··· Data in this exercise
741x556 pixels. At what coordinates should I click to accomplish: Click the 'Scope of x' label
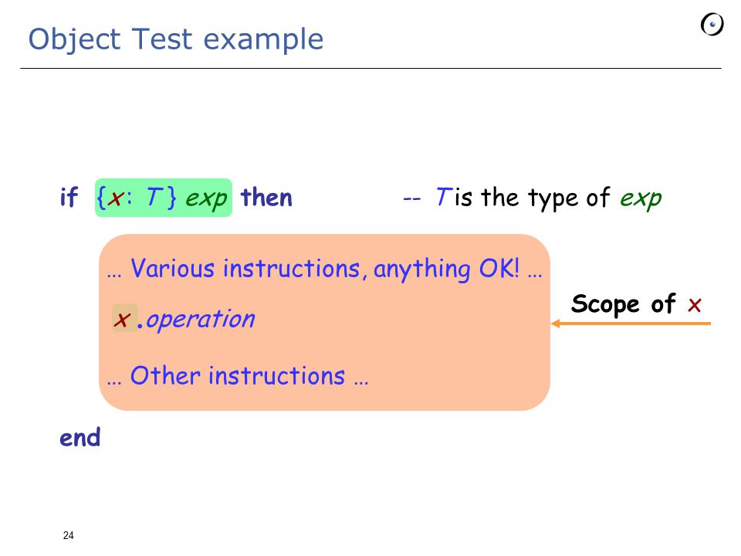pos(636,304)
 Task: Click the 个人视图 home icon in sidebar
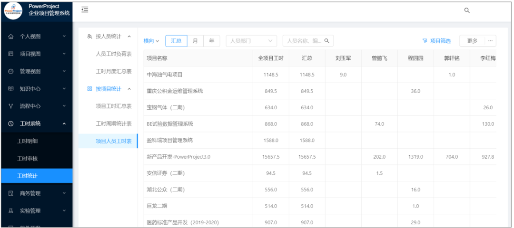tap(11, 37)
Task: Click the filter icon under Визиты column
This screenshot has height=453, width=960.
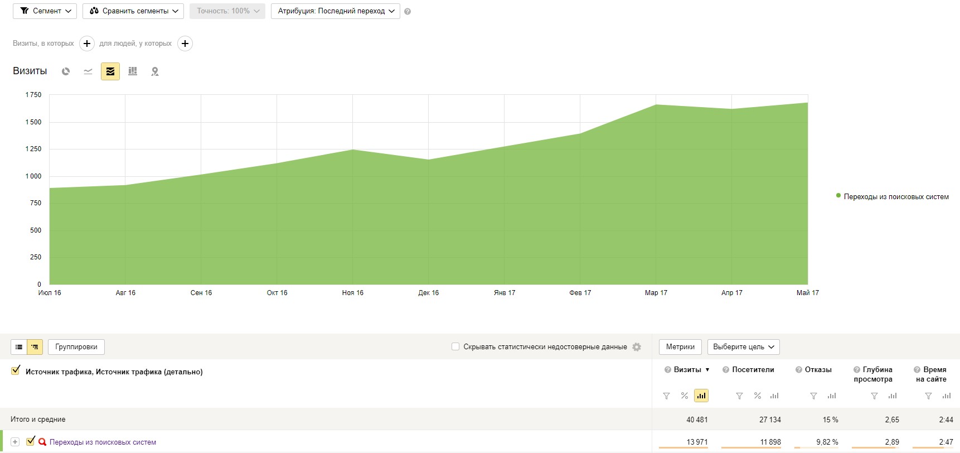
······
• **Task requirements**: Render the data above as a JSON list of strings with one string per line, skipping any blank lines. Leave the pictures out.

• **Exercise response**:
[
  "741x556 pixels. At what coordinates should I click to accomplish: Click the 'Scope of x' label",
  "pos(636,304)",
  " Task: Click the 个人视图 home icon in sidebar",
  "tap(11, 37)",
  "Task: Click the filter icon under Визиты column",
  "This screenshot has height=453, width=960."
]